Many opponents of the drug are concerned that it will become a “party drug” that would encourage people who are at risk of contracting HIV to act recklessly. Others worry about dangerous side-effects associated with healthy people taking Truvada and that the virus could mutate, reducing the effectiveness of the treatment.
“I fear that men will take the drug inconsistently, have a false sense of security and increase risky behaviour,” said Joey Terrill, who works in public affairs at the Aids Healthcare Foundation.
Gilead filed last year with the FDA for a new authorised “indication” for “pre-exposure prophylaxis” use of Truvada, which is a core part of HIV treatment around the world.
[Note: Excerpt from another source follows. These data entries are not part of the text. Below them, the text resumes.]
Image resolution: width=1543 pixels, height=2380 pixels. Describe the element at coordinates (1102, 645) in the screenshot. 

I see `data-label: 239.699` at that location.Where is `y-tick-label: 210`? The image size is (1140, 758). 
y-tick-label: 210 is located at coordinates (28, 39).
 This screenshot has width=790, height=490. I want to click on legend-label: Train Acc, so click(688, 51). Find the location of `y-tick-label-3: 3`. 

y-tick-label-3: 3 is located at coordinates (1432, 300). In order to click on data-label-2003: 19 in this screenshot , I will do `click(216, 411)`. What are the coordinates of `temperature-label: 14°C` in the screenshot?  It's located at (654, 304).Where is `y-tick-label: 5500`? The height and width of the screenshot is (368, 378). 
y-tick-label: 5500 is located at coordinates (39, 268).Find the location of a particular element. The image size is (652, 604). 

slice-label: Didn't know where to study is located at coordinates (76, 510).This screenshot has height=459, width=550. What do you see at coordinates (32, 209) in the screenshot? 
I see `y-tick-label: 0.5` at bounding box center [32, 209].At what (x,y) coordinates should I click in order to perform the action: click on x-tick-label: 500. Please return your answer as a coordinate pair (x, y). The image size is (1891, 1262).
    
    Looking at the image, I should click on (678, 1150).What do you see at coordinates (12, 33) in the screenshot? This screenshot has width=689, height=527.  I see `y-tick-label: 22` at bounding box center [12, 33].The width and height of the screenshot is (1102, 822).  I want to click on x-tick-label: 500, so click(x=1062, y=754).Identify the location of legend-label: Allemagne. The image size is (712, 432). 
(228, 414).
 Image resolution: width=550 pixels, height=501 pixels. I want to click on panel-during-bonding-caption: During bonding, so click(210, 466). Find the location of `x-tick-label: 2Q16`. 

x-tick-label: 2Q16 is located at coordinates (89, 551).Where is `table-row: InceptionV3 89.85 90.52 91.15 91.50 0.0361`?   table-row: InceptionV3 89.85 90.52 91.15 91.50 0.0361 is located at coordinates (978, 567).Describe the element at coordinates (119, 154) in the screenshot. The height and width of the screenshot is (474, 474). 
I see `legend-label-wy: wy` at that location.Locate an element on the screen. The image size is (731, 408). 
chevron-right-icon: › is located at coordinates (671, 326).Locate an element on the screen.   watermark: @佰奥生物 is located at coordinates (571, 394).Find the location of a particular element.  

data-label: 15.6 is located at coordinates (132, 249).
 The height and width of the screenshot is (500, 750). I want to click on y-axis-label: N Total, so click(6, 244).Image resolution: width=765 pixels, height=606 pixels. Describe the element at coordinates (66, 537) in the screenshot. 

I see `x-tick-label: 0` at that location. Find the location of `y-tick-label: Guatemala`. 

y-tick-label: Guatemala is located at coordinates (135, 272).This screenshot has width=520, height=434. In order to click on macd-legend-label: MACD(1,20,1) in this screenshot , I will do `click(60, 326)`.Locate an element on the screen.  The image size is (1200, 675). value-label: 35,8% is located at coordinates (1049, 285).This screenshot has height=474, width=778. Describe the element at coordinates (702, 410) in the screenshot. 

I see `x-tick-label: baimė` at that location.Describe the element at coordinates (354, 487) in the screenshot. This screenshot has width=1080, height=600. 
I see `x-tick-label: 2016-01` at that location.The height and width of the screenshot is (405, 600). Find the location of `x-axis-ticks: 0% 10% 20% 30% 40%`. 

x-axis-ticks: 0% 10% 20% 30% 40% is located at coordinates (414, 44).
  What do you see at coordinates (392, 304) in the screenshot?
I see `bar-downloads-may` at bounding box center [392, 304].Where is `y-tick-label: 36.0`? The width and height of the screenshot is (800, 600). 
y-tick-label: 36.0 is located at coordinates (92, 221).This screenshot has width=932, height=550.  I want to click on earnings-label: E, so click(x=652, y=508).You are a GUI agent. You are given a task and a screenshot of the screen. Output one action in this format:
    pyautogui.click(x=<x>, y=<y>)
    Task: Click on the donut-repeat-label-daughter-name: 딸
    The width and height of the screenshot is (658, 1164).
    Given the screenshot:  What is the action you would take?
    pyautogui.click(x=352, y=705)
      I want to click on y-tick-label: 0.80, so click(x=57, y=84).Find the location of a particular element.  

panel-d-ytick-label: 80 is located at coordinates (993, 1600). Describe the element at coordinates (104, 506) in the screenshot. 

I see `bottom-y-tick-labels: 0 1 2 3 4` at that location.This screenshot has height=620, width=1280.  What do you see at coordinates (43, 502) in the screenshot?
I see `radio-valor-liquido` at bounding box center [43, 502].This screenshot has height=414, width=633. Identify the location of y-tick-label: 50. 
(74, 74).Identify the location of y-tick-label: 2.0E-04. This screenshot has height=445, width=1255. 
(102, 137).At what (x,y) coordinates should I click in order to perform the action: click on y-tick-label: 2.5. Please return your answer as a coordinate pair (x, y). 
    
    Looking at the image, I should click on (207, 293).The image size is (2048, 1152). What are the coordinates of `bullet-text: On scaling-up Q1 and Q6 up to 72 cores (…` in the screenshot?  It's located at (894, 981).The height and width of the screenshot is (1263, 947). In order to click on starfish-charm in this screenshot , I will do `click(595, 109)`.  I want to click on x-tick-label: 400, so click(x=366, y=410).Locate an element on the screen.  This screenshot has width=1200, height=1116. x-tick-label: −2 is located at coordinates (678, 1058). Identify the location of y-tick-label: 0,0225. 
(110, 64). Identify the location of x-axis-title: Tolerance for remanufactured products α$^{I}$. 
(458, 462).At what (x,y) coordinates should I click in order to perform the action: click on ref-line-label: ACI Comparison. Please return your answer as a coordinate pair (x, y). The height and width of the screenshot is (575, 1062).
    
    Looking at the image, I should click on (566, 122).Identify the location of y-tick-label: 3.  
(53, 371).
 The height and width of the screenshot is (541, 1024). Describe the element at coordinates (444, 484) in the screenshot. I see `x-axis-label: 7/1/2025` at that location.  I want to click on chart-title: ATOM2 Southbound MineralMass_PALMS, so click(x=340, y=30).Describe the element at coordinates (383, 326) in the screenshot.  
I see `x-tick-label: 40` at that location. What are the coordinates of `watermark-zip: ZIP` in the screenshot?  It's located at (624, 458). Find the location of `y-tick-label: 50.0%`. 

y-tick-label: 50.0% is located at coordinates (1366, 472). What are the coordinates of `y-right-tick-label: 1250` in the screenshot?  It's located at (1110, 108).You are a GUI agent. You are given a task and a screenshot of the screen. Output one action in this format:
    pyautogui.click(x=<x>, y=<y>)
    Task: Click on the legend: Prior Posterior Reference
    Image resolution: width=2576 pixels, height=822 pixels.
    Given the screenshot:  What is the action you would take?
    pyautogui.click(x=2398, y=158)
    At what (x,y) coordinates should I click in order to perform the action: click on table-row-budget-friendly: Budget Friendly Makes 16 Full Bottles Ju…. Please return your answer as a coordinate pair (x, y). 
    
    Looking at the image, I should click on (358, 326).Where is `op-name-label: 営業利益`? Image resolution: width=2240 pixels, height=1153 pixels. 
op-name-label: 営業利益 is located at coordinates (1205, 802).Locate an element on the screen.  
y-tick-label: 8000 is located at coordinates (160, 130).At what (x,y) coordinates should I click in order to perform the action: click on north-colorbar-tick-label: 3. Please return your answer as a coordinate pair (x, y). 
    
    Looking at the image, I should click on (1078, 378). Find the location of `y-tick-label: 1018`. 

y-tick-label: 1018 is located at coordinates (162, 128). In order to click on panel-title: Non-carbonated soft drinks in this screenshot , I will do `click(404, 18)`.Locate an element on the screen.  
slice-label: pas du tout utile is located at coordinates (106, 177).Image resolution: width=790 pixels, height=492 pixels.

Sales of the drug generate about $3bn a year.
Clinical trials showed that Truvada reduced the risk of contracting HIV in men who have sex with men by 44 per cent, and by 73 per cent among heterosexual couples where one partner was already infected.
Elizabeth Nash, an Aids campaigner, told the FDA panel she thought that 44 per cent was low for an intervention that was intended to be preventive. “It’s hard to think of other preventive measures such as birth control or vaccines where 44 per cent relative efficacy is deemed effective,” she said.
Critics also argue the use of Truvada could lead to drug resistance undermining its value for patients as a result of intermittent use of the medicine, that the studies have not determined the long-term effects of taking the drug and that reliance on Truvada could reduce condom use.
In the developing world, there are fears that patients could be forced to sell or share their medicines with those uninfected but at risk, creating tensions and leaving them without effective treatment.
Gilead has said it is willing to fund substantial HIV prevention programmes to support the use of its medicine to limit new infections around the world.
The company will underwrite testing, condom distribution and lower-cost supplies of the medicine if US regulators extend the use of Truvada.
Howard Jaffe, chairman of the Gilead Foundation, the company’s charitable arm, said the company sought to reach marginalised groups of people at risk of HIV, many of whom are uninsured and unable to access free healthcare in the US or other countries.
The action would mark a highly unusual extension for a pharmaceutical company into supporting public health infrastructure related to a disease, as well as a funding of approaches that potentially reduce the price and total demand for its drug.
“Cost is not going to be an issue,” he said. “We would be very happy to spend a lot of money on testing if it meant there was less HIV. We’re coming at this as citizens of the world, not necessarily as an 800lb gorilla looking to increase our revenues on the backs of people who are HIV positive.”
The US Centers for Disease Control and Prevention estimates that 1.2m people in the US are living with HIV and that there are about 50,000 new cases a year. Gilead projects that the target group of healthy people that would be eligible to take Truvada, which would cost about $14,000 a year, is in the tens of thousands.